VeriSign white paper sample

The Internet is full of dangers for the unsuspecting and the unprepared. Identity theft and phishing attempts are everyday events -- every hour events for some of us, it seems -- and the consequences of succumbing can be devastating. To protect vulnerable users from these kinds of attacks, companies such as VeriSign have developed encryption technologies (Secure Sockets Layer or SSL Certificates) for protecting the data that identity thieves crave, especially credit card numbers, payment information, social security numbers, passwords, and confidential personal data. And, since no amount of encryption can protect against a gullible individual giving away prized information to an imposter, the Certificate Authority/Browser Forum, an organization of leading certification authorities (CAs) and vendors of Internet browser software and other applications including VeriSign and others, have also developed another level of technology called Extended Validation (EV) SSL, for providing reassurance that the author of a Web site is indeed who it claims to be.
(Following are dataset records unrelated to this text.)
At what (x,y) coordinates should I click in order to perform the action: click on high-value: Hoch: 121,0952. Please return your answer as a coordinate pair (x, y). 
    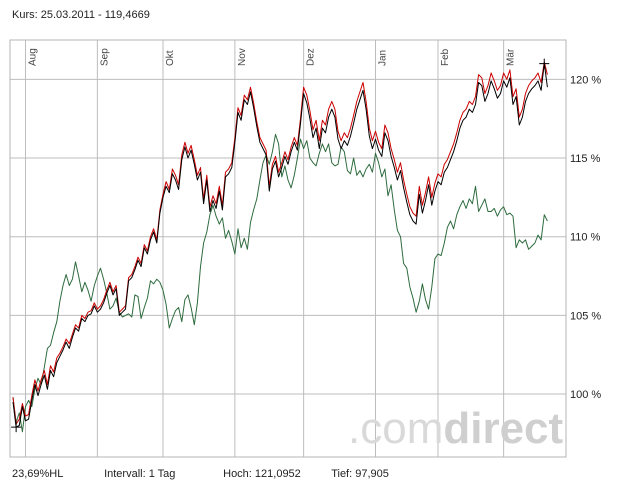
    Looking at the image, I should click on (262, 474). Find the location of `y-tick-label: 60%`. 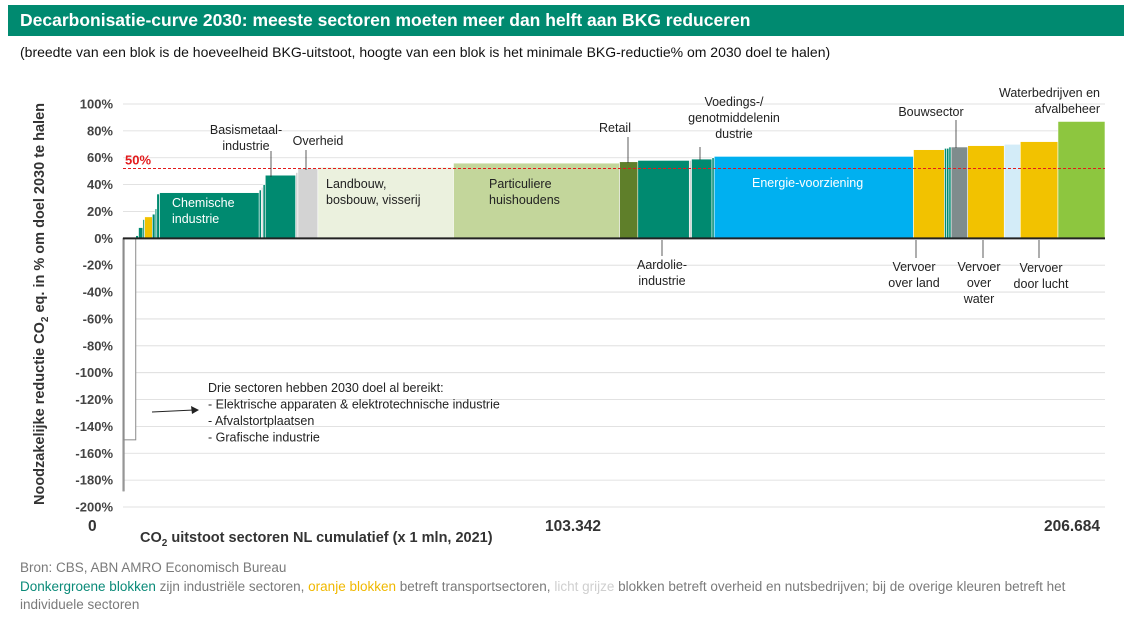

y-tick-label: 60% is located at coordinates (100, 158).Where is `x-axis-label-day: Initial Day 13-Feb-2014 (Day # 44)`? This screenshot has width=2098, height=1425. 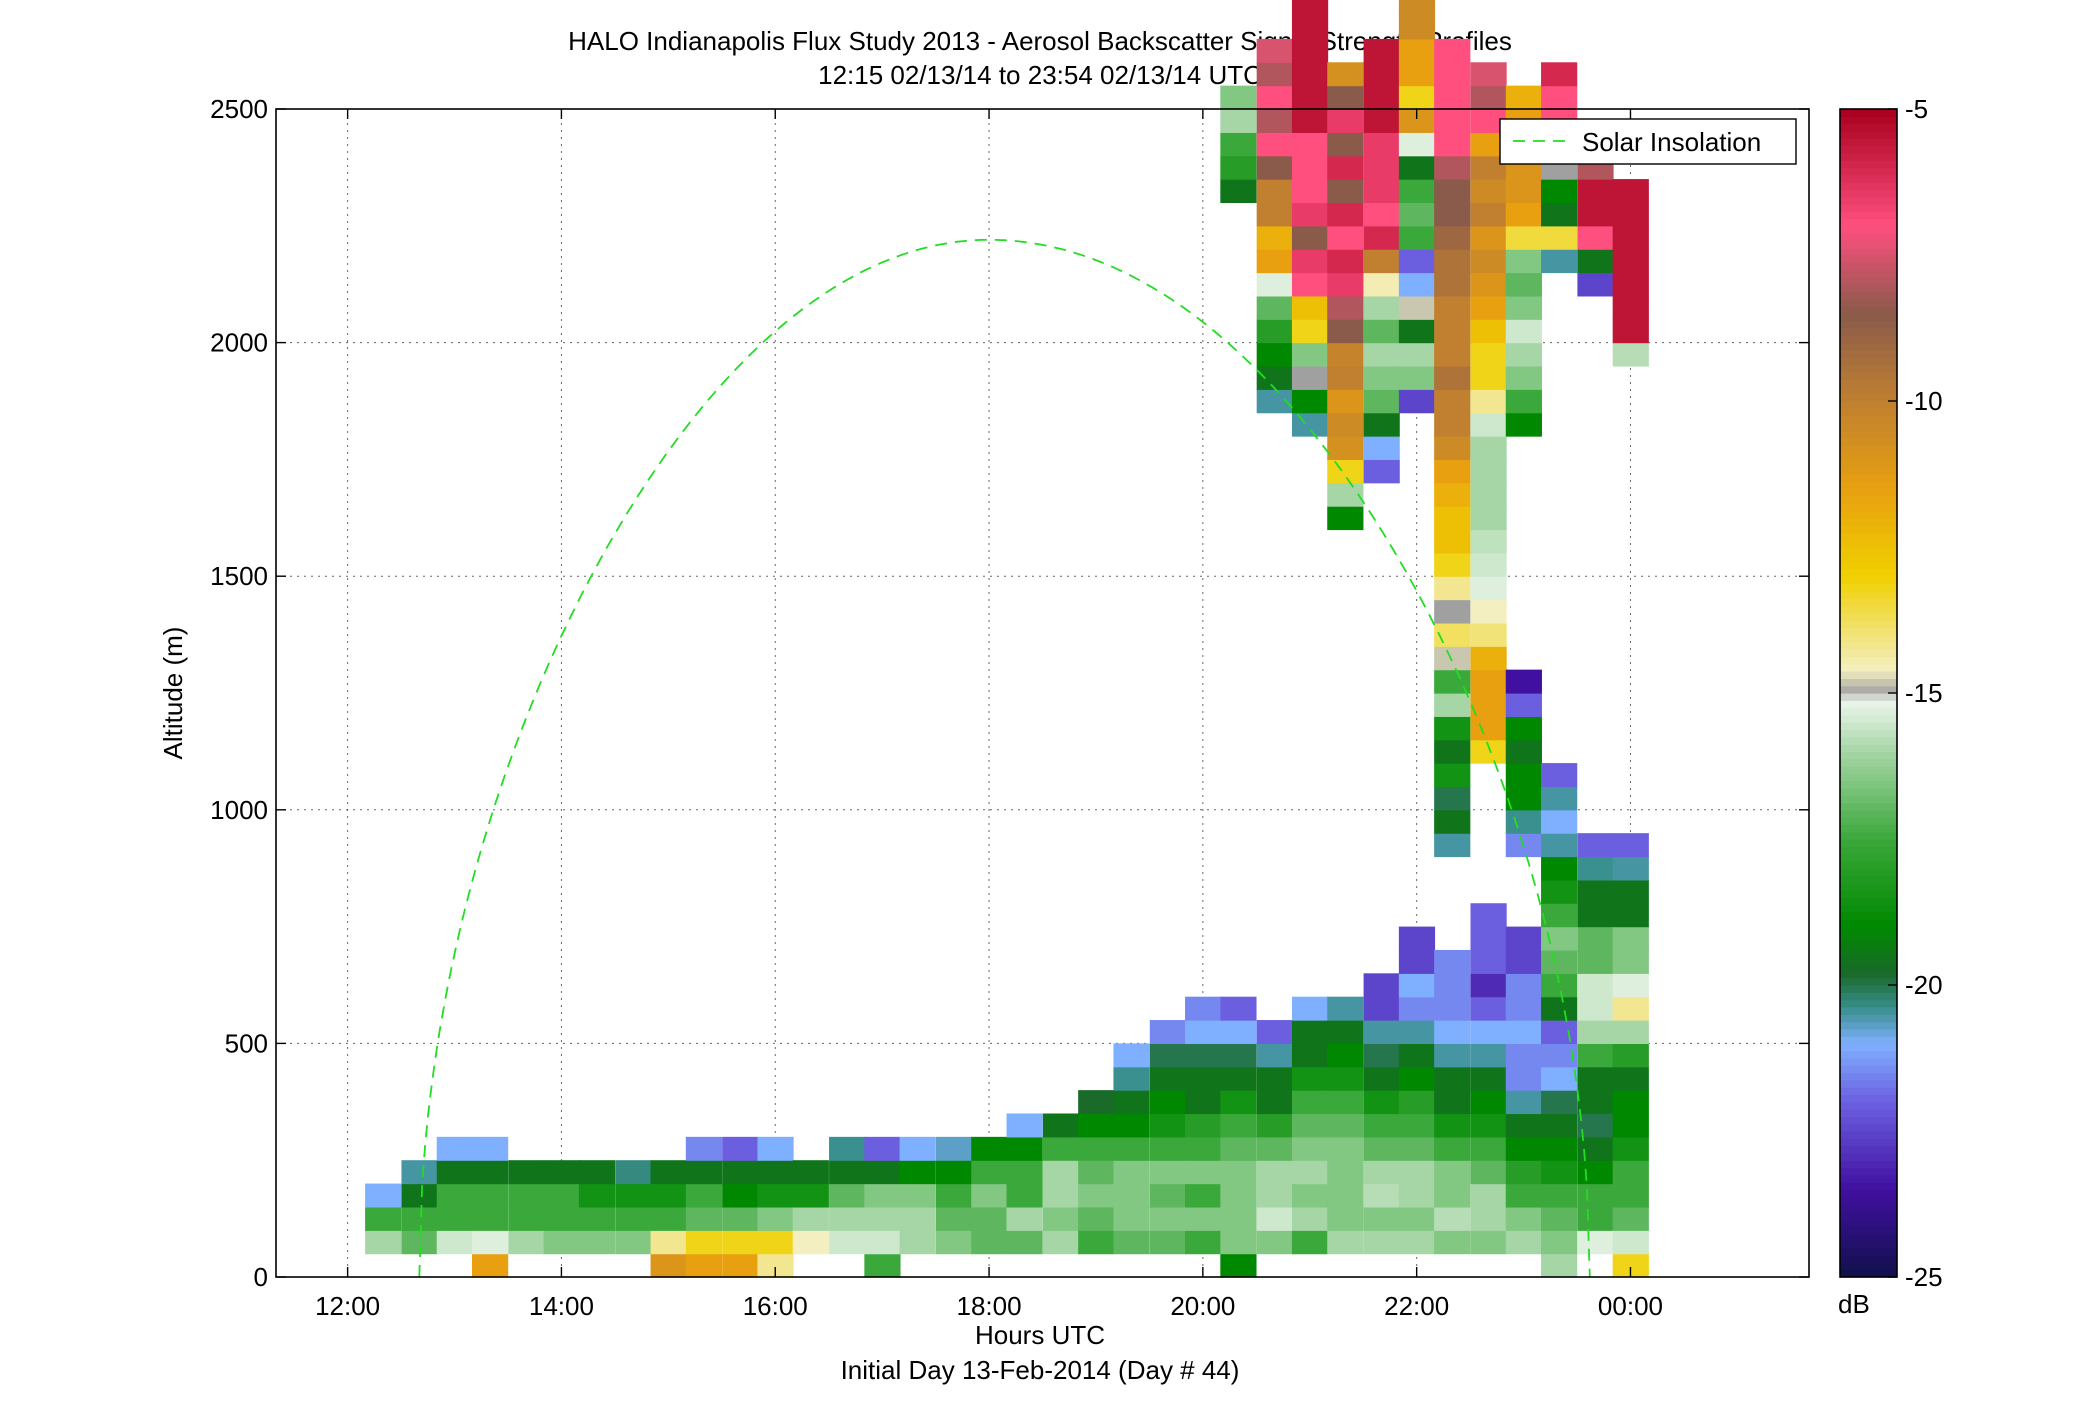
x-axis-label-day: Initial Day 13-Feb-2014 (Day # 44) is located at coordinates (1040, 1370).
In the past, it was up to businesses to choose whether to take advantage of these technologies. While many did, some did not -- and the consequences fell not only to the victims themselves, but also to institutions that often have to pay directly or indirectly for their mistakes, institutions such as credit card issuers. In order to protect themselves, these institutions, along with governments at various levels and their related standards bodies, have created standards and/or regulations that mandate the use of security and protection technologies in a variety of circumstances. As a result, for institutions naive or careless enough that the danger itself is not a sufficient motivator for using encryption and related technologies, now there is another excellent reason to employ them -- because to do otherwise may violate a standard or regulation and risk often-dire consequences.

This white paper explores these standards and regulations -- some firmly in place, some emerging, others in the formative stage -- and describes the recommendations or requirements they impose for using encryption and related technologies. The reader should bear in mind that this area is a fast-moving target. Today’s recommendations are tomorrow’s requirements, and new standards are arising all the time. The sooner an enterprise complies, the better positioned it is for the future.